There are other PB stores in Palo Alto and
Cupertino; both of them are more upscale and attitudinal than the one in Santa
Clara, which is in a somewhat downmarket shopping center that also has a cheesy
furniture store, a Korean market, a shoe repair shop, a hair salon and the
like. The shoe guy is how I happened on the center in the first place.
The café part is a little run-down looking, but they’ve
got good wi-fi, and power outlets to plug your laptop into. And their croissant-based
pastries are lovely—flakey and tasty; you can’t eat them without making a
complete mess with all the little crumbs.
Plus—they make the best latte of any place in the
Silicon Valley. It’s my treat for the days I hit the gym; it’s silky, luscious
and it sometimes comes with latte art:
The pastry offerings fascinate me. I tried the “Strewed
Pea” twist a couple of times. For the life of me I cannot discern what “Strewed
Pea” might be, but it’s kind of good. I’ve not tried the Tuna Pastry, but it
seems pretty popular with the other customers.

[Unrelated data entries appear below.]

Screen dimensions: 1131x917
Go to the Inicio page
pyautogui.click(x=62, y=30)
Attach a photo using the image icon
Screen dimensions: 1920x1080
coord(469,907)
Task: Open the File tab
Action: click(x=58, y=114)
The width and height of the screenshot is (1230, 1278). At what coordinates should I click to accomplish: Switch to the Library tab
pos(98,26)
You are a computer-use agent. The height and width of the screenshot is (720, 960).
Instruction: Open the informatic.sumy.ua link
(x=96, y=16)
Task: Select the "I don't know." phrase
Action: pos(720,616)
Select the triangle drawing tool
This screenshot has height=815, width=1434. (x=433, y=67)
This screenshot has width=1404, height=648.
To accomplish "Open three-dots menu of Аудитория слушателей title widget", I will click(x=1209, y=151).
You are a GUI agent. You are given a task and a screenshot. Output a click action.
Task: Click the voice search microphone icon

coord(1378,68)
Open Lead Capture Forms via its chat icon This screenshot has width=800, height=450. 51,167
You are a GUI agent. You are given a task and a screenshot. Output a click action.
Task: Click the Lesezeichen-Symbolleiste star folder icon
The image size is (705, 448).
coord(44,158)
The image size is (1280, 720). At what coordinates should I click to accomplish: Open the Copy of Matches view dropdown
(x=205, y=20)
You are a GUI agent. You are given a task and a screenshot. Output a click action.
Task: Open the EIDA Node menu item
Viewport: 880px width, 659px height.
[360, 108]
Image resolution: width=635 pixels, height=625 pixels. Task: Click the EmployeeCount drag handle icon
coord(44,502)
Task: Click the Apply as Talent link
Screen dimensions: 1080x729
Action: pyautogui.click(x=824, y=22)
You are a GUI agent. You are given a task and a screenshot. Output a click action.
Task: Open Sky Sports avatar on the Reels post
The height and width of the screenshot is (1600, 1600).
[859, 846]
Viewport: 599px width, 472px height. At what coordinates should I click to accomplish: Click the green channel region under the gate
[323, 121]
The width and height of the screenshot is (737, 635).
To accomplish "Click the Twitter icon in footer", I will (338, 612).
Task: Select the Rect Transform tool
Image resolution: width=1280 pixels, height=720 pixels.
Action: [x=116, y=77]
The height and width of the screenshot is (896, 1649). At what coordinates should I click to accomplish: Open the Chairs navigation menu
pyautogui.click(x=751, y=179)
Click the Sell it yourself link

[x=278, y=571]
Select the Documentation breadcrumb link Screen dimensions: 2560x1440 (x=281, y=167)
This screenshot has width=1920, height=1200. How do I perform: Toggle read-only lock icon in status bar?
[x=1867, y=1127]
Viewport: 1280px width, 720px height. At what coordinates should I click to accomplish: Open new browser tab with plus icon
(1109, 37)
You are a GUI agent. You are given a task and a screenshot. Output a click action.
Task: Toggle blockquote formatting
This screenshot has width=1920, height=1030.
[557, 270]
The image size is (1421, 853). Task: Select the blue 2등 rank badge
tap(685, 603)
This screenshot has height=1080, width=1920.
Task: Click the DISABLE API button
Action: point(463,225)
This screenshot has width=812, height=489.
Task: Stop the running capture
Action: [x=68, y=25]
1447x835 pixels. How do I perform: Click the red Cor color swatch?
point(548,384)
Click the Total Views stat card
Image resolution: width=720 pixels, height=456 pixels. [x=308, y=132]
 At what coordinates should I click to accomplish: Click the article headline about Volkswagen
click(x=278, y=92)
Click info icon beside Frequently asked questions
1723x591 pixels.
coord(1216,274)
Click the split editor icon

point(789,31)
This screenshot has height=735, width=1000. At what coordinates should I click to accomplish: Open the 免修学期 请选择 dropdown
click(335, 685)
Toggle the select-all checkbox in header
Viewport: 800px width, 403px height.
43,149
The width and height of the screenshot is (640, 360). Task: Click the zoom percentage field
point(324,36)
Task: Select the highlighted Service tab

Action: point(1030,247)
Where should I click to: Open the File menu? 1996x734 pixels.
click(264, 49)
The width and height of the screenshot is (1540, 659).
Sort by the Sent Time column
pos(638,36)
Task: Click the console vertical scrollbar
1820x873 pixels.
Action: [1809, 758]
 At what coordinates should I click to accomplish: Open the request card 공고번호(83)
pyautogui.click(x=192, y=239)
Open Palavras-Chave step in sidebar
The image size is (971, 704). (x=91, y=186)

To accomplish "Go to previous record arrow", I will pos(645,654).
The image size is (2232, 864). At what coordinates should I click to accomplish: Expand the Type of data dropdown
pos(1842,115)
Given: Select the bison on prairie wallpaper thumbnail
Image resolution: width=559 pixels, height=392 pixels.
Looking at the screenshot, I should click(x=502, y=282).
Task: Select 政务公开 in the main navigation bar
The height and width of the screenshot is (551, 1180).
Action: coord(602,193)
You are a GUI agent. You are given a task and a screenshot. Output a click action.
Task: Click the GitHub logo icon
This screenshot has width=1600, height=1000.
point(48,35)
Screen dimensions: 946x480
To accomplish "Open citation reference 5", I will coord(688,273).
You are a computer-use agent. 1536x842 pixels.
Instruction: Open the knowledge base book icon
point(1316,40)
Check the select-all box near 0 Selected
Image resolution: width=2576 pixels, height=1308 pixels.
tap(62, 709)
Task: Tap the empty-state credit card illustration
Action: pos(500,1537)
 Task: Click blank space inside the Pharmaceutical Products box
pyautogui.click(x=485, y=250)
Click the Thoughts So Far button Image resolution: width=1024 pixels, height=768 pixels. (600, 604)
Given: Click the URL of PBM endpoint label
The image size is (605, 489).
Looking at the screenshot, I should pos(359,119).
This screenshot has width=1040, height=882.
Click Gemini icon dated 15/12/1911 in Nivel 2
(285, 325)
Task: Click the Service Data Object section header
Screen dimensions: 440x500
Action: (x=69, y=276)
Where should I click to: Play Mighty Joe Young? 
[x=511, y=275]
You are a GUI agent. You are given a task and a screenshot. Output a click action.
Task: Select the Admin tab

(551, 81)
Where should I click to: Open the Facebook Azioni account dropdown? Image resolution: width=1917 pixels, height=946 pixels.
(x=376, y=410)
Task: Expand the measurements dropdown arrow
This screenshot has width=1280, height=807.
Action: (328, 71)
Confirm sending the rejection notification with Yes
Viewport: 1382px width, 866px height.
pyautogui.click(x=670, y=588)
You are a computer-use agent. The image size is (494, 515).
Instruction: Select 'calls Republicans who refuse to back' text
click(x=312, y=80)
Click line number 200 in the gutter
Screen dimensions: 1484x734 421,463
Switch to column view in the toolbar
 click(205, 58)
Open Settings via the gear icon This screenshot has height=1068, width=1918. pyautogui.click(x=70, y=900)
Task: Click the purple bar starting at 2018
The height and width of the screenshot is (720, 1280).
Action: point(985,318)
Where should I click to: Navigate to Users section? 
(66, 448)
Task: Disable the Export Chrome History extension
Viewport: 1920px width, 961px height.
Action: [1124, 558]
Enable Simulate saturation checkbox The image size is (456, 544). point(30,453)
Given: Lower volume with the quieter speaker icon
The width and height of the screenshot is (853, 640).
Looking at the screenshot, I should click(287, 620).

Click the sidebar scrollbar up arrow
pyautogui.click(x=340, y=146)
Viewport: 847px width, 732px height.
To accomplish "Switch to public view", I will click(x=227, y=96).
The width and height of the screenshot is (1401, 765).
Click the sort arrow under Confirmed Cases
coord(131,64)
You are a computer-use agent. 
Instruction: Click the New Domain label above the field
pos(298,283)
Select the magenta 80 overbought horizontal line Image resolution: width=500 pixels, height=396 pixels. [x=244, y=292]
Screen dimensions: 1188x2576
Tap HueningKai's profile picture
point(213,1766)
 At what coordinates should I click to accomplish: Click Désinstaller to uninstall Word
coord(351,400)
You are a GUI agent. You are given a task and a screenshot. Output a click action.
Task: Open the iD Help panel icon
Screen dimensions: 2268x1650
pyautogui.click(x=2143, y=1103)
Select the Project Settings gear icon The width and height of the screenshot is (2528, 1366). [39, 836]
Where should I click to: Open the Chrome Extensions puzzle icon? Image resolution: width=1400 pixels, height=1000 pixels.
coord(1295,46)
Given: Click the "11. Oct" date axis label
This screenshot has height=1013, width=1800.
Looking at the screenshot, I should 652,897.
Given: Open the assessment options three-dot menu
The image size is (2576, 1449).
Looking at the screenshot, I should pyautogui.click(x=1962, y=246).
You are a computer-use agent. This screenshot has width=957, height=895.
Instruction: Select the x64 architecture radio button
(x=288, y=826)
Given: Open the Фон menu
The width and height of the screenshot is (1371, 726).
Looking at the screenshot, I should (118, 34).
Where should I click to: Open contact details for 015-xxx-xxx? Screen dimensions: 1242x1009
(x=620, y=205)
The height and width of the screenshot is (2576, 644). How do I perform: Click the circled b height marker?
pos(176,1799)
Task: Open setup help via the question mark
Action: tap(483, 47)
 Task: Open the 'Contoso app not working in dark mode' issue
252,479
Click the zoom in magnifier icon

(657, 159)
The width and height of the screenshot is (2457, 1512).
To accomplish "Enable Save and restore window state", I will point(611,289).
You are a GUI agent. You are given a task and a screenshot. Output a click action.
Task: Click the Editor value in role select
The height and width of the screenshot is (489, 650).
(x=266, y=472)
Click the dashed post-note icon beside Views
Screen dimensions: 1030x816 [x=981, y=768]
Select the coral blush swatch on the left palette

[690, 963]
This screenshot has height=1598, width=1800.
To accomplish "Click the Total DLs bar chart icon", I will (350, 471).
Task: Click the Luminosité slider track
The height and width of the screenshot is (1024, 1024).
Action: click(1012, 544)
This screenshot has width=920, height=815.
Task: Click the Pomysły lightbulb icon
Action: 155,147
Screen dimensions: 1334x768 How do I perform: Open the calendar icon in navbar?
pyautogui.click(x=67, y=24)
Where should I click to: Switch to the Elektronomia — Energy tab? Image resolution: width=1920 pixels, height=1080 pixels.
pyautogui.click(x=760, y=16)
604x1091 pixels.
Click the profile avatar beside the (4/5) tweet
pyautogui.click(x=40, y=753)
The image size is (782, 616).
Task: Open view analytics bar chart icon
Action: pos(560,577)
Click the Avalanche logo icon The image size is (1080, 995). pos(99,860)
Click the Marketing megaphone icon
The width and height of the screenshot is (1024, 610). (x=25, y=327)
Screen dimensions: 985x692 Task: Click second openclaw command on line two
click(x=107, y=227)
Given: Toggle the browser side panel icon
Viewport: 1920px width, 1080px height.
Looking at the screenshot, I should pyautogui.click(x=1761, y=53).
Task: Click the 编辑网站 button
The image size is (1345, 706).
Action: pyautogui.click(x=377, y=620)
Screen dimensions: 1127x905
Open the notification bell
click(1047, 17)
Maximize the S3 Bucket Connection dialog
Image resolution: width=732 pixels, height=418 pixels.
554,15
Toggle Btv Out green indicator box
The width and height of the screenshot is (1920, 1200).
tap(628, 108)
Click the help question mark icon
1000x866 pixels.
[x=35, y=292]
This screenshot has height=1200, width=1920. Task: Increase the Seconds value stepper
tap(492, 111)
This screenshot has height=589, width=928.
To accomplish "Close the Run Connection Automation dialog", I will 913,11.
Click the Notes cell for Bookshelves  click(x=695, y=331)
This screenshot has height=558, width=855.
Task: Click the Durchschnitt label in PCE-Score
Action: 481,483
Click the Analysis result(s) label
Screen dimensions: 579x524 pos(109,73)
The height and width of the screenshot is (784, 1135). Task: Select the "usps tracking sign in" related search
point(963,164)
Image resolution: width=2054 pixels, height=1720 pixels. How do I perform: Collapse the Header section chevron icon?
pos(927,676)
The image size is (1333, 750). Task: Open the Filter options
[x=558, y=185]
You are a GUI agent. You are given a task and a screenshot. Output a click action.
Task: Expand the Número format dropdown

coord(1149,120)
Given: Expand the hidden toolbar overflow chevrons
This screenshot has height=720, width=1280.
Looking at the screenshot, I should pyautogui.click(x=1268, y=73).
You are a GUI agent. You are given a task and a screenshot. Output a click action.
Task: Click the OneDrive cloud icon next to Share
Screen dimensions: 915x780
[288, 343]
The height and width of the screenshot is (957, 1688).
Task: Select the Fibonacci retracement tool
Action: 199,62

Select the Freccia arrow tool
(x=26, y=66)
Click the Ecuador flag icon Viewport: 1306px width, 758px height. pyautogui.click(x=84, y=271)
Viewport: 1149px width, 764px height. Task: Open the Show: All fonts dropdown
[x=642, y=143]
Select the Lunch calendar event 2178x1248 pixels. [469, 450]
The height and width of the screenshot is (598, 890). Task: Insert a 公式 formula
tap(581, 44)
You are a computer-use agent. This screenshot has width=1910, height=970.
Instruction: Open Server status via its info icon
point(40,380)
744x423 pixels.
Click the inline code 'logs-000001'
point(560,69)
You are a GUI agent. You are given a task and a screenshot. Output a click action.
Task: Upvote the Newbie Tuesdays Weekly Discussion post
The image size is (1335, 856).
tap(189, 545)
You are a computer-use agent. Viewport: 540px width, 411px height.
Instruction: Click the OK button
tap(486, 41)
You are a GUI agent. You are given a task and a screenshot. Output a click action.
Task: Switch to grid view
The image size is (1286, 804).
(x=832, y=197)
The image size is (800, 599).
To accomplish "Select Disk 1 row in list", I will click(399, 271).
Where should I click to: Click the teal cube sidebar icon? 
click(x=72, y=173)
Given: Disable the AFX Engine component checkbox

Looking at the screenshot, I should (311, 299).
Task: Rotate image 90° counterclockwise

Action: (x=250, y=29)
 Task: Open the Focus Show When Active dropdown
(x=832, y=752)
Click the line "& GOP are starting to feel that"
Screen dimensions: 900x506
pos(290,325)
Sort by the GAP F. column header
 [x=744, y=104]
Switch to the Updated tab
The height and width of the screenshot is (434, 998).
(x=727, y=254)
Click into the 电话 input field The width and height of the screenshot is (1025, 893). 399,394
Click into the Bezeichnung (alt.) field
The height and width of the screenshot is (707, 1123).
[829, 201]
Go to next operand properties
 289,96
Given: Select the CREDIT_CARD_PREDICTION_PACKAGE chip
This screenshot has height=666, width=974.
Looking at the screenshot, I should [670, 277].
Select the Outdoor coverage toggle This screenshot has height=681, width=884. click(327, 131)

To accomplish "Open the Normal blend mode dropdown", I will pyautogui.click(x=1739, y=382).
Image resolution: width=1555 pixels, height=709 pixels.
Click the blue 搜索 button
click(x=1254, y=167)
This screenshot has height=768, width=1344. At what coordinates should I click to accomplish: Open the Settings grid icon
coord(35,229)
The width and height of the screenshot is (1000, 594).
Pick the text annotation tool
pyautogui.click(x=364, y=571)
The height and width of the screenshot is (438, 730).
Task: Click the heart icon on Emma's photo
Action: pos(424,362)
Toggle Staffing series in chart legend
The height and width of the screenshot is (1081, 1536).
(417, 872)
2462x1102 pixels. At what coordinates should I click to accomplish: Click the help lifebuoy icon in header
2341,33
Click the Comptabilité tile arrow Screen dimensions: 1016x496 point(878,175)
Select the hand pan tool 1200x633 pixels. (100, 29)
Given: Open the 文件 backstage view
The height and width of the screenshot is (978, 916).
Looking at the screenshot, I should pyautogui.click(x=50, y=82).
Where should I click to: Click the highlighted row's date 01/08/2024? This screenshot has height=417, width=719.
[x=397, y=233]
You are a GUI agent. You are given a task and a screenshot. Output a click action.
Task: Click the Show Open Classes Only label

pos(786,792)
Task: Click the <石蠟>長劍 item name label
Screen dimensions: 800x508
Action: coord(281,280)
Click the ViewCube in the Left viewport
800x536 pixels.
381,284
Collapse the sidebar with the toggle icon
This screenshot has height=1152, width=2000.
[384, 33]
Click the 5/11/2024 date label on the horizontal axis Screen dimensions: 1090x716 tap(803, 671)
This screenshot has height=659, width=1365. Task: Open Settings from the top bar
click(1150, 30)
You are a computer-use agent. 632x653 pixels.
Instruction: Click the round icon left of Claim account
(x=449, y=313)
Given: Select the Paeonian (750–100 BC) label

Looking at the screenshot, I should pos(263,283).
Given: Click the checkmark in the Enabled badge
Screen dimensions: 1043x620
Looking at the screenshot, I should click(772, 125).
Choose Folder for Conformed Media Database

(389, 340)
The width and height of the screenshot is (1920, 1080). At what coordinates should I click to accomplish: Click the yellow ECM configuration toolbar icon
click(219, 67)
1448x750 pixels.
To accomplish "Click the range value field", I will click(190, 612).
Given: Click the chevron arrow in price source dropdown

(It’s interesting that they put it out next to the
cream cheese pastry. You’d think the latter would pick up some of the taste of
the former. But maybe not.)
Recently they’ve added a Tiramisu pastry, just at
the weekend—a kind of croissant rolled around mascarpone filling & dowsed
in cocoa powder. It’s completely decadent. I have to tap off a couple of
tablespoonsful of cocoa and powdered sugar before I can eat it. Even so, I’m
sure I walk around with cocoa smears on my face for half the day.
I enjoy spending a couple of hours at PB of a
morning, writing, checking target companies and so on. I could do that at a
couple hundred cafés in the valley; but the added attraction of PB is that I’m
often the only Meeguk saram there. I love watching the Korean housewives who get
together there for a nibble and some gossip. It reminds me of my time living in
Seoul, although I never experienced anything like this when I was there.
(I can’t pick up much of the discussions any more,
which is what comes of learning a language in a “conversation” class, not a
proper language class. But there you are.)
It may be partly because I’m decidedly not Korean,
and therefore stand out, but I’ve achieved “regular” status by virtue of me
being there once a week. If counter people are free, the moment they clock me
walking through the door someone starts making a latte. I was there a couple of
weeks ago—the last time I had to take my car in to get the antenna replaced—and
mentioned it to the blonde at the counter. This past Saturday she inquired
after the car. I’ve definitely arrived.
So for Gratitude Monday today, I’m grateful that I
have Paris Baguette, where I can savor a latte, get croissant flakes all over
me and my keyboard, sit with a friend for a couple of hours talking, and
people-watch to my heart’s content. I hope you’re lucky enough to have a
similar place to get away from it all.